Since the piece was published just a couple of days ago, I’ve had a number of interactions with readers. One respondent asked if Informed Opinions’ limited our amplification efforts to women who don’t use filler phrases. My colleague Samantha, who does all of the intake interviews, offers this context:

I’ve spoken to hundreds of experts and some have used filler during our conversations – academics, corporate, millennials, Gen X’ers. We’ve never said no to promoting a woman because she’s used “like” or “you know?” during an intake conversation. It’s been distracting at times, but I also know the qualifications which got us to the point of having a discussion with them to join the database.

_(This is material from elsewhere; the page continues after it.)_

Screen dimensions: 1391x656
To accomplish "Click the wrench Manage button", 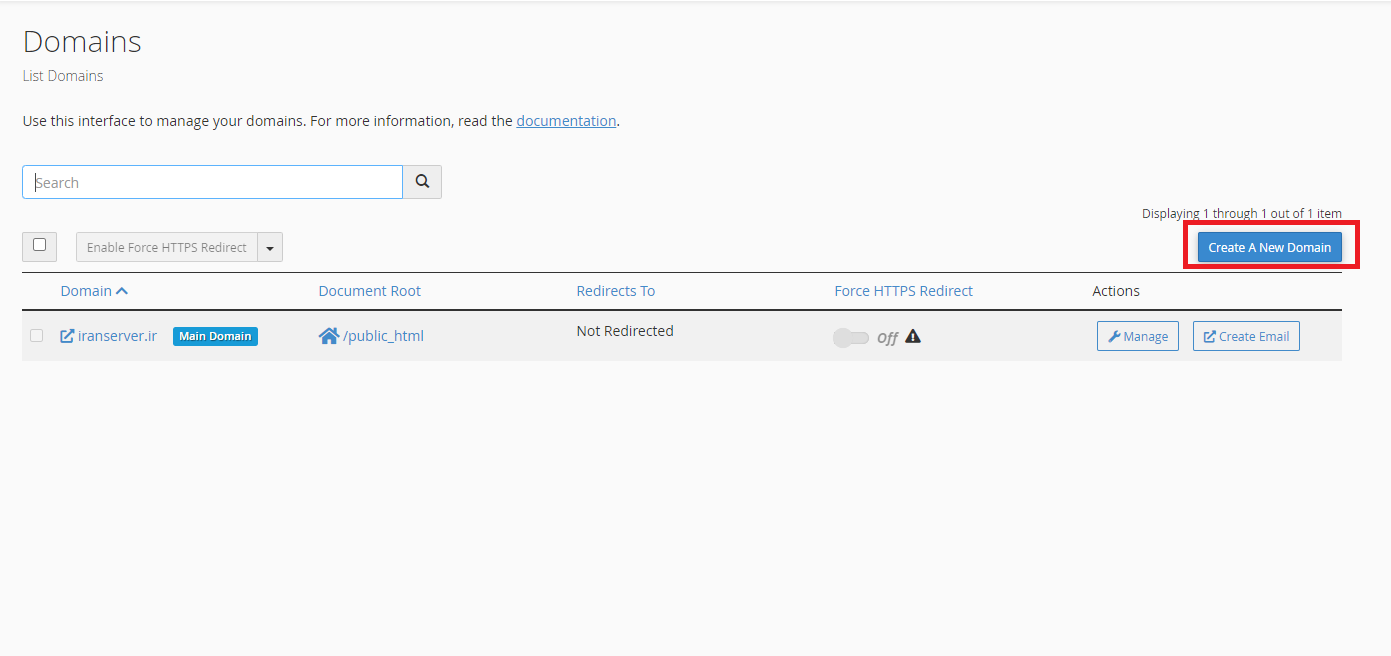I will [1138, 336].
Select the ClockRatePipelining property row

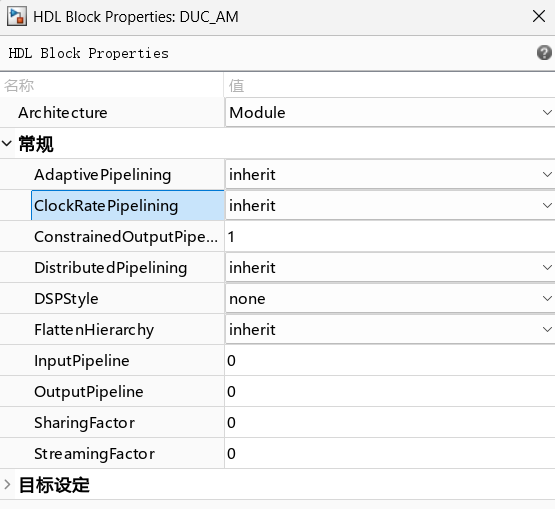(128, 206)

So, no, using filler hasn’t disqualified anyone from being promoted by Informed Opinions.

At the same time, our goal is to make it easier for journalists to find people who can provide context and analysis on important issues.

If you’re producing a radio segment or TV clip, and you have the choice to interview a person who intersperses her speech with filler phrases, or an equally intelligent one who doesn’t, you’re going to select the latter — for purely pragmatic reasons: she will be able to deliver — as Mark Twain once recommended — maximum sense with minimum sound.

I confess to being a bit baffled by the degree of resistance to pursuing communication that is both clear and concise.

When I’m told by an editor that she has space for only 600 words, I edit my writing as tightly as I can to share as much insight as possible, given the constraints. Similarly, whether I’m given 10 minutes or an hour to speak to an audience, I’m very deliberate about what stories I tell, what research I share, what words I use. I try not to waste people’s time with filler — or jargon, or acronyms — of any kind.